Assignment: A single number is expected: the count of lines in the records below that contain "terminal".

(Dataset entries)

◆ ◆ ◆ ◆ ◆ ◆ ◆

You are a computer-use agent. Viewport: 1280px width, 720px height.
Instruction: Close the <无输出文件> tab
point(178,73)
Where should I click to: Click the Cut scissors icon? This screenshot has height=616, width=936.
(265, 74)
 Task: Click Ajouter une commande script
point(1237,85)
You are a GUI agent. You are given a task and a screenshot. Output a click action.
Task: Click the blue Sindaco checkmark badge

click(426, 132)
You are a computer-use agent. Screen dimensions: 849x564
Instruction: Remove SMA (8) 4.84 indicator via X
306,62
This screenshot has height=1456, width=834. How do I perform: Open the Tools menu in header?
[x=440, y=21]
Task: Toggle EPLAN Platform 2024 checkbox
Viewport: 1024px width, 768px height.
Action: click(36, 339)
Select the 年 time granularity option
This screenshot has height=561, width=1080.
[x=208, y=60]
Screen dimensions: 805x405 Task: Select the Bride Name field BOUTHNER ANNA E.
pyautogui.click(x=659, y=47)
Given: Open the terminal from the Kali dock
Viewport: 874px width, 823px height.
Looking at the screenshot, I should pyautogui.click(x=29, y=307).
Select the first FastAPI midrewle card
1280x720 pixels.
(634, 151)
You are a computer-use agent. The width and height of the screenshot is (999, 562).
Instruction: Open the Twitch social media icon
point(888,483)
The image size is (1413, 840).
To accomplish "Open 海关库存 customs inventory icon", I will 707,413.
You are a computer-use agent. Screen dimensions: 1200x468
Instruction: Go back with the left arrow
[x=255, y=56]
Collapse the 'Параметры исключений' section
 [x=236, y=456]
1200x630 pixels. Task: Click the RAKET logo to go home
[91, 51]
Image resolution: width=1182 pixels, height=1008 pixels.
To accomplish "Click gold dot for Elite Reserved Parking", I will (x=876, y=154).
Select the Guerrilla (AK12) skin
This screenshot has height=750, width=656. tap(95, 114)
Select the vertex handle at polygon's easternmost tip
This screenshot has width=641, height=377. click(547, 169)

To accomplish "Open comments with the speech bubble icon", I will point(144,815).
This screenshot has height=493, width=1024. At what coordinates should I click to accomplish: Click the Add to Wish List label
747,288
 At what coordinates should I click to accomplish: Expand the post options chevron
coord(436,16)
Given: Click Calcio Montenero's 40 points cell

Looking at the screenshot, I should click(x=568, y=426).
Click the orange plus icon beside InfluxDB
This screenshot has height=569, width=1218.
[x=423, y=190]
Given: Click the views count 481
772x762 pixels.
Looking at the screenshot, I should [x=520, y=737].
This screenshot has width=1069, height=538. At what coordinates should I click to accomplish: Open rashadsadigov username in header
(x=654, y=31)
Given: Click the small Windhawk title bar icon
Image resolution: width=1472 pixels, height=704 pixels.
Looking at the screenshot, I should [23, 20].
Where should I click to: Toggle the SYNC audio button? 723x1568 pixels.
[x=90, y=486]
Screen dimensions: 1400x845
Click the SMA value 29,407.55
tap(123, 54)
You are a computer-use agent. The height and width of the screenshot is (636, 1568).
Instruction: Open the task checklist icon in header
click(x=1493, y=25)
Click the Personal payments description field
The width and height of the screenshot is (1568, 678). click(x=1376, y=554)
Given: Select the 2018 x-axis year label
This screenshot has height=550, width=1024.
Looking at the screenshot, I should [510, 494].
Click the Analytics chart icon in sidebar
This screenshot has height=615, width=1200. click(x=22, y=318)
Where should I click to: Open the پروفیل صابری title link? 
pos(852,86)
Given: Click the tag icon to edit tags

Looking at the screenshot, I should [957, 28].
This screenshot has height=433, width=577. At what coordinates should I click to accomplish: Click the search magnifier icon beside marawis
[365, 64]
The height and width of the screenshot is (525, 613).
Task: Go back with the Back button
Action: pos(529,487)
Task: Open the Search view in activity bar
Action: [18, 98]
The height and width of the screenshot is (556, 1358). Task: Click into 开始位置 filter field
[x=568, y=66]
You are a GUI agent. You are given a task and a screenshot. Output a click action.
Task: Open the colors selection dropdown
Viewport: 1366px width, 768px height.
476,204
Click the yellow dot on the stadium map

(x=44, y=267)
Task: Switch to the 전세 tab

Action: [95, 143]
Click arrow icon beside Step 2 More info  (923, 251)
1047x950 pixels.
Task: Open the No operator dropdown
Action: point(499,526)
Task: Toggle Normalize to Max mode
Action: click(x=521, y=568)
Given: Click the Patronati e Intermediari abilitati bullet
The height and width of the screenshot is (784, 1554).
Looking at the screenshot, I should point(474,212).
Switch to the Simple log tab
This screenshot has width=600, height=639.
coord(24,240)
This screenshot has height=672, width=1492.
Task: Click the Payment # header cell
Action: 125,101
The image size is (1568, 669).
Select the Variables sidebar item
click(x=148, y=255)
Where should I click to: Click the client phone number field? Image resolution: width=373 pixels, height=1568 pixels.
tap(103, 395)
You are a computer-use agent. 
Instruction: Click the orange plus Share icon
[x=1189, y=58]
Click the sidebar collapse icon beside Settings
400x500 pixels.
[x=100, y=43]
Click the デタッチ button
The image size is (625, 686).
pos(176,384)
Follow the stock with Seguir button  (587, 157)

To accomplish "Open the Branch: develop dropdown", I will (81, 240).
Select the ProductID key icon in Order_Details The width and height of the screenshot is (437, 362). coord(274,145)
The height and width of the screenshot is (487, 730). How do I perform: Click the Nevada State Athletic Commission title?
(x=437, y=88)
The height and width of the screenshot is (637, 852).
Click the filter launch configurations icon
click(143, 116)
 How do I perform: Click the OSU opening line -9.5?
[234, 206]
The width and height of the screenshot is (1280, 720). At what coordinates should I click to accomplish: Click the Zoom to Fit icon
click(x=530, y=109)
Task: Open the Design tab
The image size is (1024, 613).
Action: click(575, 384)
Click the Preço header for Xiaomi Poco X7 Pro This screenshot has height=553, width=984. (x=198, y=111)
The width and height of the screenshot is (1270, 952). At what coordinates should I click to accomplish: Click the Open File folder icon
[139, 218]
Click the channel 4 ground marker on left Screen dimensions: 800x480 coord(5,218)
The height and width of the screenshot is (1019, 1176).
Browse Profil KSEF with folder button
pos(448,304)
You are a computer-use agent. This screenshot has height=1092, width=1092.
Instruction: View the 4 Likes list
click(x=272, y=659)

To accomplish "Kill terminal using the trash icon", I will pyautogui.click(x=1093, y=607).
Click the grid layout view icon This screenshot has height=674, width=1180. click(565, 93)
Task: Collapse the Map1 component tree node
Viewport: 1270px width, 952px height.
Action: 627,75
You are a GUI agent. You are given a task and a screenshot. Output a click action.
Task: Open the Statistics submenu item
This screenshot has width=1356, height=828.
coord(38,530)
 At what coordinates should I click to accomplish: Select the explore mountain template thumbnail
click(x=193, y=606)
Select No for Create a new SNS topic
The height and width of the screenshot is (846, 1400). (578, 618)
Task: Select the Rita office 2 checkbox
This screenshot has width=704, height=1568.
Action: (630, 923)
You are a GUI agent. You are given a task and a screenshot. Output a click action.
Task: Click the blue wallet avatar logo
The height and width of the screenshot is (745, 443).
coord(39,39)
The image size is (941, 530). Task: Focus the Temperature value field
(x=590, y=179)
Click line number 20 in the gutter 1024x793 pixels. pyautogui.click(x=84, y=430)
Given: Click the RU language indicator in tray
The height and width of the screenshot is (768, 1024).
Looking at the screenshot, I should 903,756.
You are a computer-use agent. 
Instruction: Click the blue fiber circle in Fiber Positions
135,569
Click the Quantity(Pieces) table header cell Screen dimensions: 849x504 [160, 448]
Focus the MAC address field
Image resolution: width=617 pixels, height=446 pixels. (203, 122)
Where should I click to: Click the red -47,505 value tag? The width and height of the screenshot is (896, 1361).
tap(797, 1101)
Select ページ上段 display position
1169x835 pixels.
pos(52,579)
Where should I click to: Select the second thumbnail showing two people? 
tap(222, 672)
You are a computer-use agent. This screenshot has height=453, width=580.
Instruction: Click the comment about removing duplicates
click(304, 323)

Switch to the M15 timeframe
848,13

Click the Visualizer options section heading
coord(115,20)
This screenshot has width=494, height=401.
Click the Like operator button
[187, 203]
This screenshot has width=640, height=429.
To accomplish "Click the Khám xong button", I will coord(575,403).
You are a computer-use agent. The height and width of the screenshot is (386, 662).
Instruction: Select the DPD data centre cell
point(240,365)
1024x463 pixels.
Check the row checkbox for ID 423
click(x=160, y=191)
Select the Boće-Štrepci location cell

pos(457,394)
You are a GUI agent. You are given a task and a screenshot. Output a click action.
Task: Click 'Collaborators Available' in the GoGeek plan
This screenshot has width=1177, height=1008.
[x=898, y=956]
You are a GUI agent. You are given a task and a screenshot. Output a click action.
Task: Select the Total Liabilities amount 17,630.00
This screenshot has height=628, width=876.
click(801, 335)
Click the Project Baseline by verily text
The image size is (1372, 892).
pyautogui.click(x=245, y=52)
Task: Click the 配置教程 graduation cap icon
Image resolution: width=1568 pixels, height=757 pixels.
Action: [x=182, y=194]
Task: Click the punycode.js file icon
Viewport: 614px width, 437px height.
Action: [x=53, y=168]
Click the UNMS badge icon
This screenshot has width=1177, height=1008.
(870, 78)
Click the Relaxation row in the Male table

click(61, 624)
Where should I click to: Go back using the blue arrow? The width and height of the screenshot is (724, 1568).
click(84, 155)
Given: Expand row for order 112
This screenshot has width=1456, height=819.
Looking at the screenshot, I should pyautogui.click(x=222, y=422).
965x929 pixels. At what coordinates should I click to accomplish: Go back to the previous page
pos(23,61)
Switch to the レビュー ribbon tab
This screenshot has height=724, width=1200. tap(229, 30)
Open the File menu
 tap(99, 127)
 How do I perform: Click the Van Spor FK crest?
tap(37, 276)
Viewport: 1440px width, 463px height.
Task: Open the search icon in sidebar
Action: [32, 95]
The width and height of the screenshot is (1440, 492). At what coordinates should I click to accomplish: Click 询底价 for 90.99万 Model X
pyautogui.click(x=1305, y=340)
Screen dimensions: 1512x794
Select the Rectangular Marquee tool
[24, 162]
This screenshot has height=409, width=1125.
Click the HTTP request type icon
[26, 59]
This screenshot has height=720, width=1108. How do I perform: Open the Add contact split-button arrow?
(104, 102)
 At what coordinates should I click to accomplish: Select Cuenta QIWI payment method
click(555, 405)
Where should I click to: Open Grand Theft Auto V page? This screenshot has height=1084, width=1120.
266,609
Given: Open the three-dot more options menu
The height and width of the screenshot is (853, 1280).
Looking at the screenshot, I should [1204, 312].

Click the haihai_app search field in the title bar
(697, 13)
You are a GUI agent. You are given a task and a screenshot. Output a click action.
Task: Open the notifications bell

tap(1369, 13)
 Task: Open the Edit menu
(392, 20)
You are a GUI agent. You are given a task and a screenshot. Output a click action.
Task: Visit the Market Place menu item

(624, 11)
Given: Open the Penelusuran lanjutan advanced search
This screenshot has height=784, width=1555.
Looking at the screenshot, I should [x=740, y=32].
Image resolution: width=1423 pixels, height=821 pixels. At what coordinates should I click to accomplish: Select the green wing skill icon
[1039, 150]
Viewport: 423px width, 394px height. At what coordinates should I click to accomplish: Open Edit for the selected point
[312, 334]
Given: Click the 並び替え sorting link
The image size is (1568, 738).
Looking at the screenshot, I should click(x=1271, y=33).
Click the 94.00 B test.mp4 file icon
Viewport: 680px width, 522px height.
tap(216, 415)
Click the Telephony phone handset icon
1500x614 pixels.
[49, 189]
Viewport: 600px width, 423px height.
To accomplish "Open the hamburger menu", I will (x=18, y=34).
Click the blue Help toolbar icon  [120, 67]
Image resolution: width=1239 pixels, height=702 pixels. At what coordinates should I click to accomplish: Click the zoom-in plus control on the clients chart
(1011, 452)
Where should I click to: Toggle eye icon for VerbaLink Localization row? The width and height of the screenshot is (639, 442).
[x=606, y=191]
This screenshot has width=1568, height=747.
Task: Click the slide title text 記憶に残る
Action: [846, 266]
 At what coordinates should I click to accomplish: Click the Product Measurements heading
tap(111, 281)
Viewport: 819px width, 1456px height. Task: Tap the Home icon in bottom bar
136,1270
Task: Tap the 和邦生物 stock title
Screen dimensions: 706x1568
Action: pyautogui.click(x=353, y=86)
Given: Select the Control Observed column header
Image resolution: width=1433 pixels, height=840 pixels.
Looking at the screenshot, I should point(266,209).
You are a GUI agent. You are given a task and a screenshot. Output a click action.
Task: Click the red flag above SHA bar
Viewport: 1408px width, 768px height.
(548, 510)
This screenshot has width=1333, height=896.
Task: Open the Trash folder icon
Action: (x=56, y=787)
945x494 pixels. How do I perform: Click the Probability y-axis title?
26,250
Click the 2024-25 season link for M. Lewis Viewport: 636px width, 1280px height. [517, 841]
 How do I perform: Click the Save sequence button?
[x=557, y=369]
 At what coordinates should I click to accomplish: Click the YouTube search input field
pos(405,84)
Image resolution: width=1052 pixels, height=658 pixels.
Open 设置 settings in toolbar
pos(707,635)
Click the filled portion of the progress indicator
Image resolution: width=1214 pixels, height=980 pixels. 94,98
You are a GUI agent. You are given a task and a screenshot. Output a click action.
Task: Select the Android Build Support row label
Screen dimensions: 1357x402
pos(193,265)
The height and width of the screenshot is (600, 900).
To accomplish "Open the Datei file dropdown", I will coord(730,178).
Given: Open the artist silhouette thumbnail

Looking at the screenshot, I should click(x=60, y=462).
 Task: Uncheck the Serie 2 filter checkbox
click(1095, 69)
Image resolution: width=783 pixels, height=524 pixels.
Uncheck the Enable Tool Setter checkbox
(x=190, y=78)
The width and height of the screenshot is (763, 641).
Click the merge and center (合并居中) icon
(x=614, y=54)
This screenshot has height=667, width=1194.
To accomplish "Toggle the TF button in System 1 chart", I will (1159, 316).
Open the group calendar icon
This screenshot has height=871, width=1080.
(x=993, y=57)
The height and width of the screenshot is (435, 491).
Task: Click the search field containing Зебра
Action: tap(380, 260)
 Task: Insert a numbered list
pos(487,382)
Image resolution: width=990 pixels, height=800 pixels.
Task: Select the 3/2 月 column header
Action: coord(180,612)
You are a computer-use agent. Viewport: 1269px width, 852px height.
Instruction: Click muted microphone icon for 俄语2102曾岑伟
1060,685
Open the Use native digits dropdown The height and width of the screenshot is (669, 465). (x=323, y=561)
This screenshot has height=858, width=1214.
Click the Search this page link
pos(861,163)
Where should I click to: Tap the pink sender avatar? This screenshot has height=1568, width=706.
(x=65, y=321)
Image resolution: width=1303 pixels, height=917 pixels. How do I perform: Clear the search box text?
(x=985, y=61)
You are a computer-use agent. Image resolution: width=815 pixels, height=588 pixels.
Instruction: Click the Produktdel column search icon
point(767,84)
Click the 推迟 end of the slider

◆ ◆ ◆ ◆ ◆ ◆ ◆

Finished exercise: 2